Objective:
Reproduce every item below word for word, leaving out the pictures.

Data supplied:
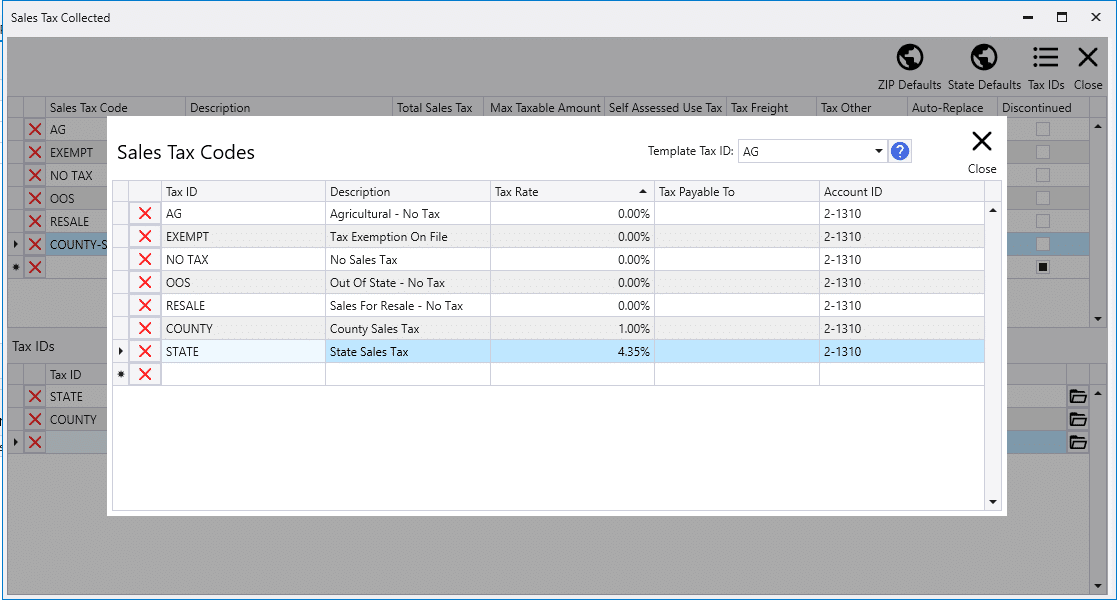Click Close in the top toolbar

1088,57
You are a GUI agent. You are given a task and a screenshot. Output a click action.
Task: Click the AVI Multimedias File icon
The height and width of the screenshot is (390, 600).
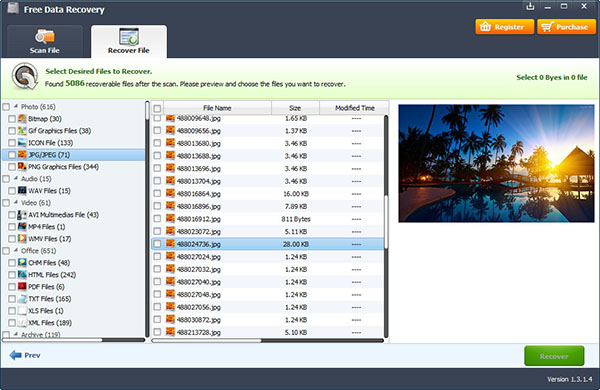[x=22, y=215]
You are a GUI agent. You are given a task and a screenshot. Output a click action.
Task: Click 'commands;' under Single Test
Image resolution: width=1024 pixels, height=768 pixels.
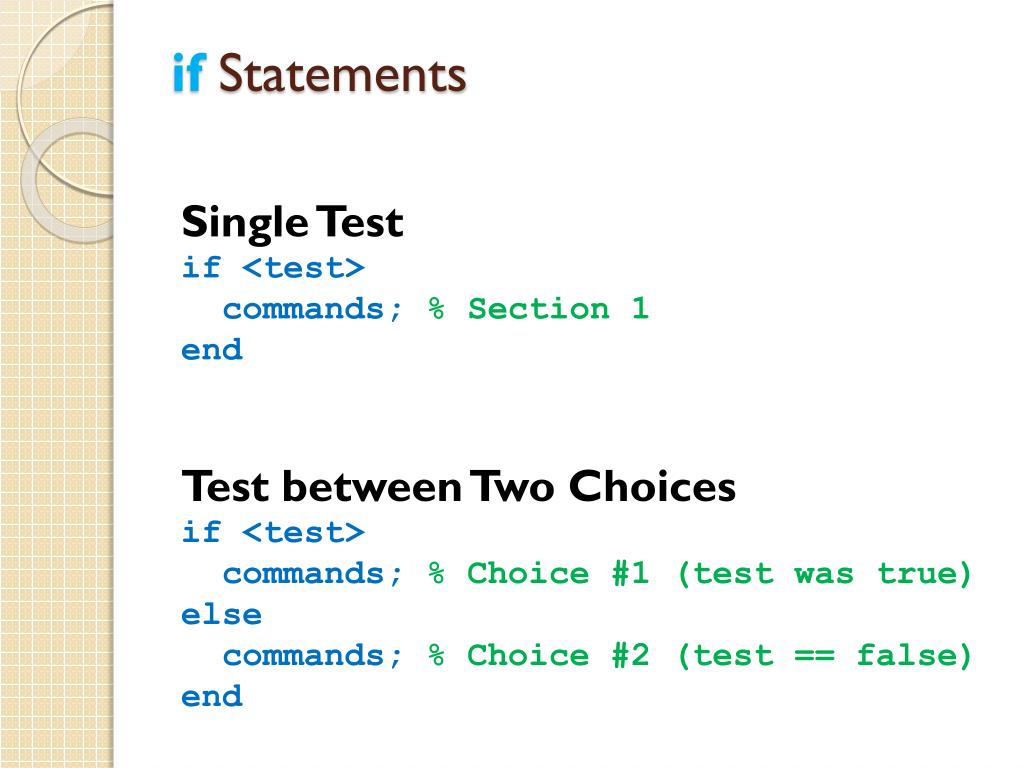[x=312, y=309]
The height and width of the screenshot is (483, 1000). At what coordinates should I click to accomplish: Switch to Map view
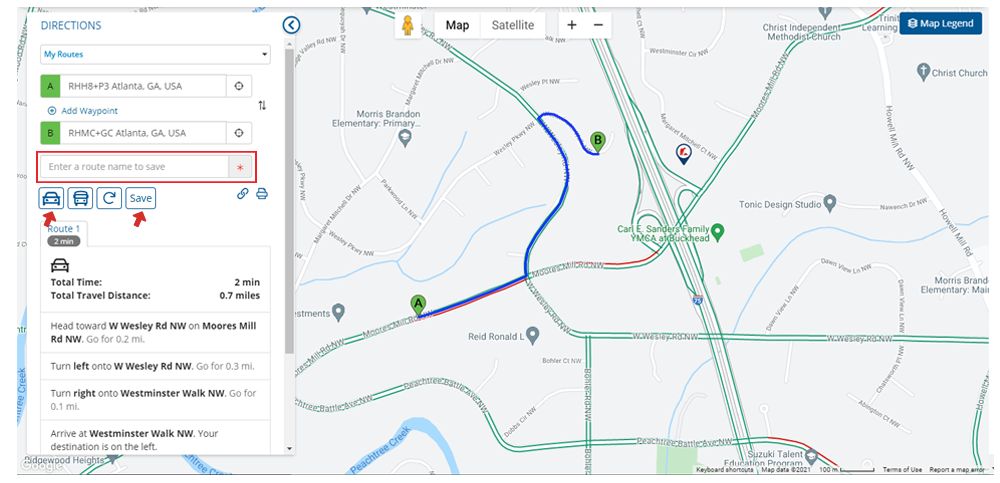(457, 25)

Full answer:
Click Close in the top toolbar

1088,57
You are a GUI agent. You are given a task and a screenshot. Output a click action.
Task: Click the AVI Multimedias File icon
The height and width of the screenshot is (390, 600).
[x=22, y=215]
You are a GUI agent. You are given a task and a screenshot. Output a click action.
Task: Click 'commands;' under Single Test
Image resolution: width=1024 pixels, height=768 pixels.
[x=312, y=309]
The height and width of the screenshot is (483, 1000). At what coordinates should I click to accomplish: Switch to Map view
(457, 25)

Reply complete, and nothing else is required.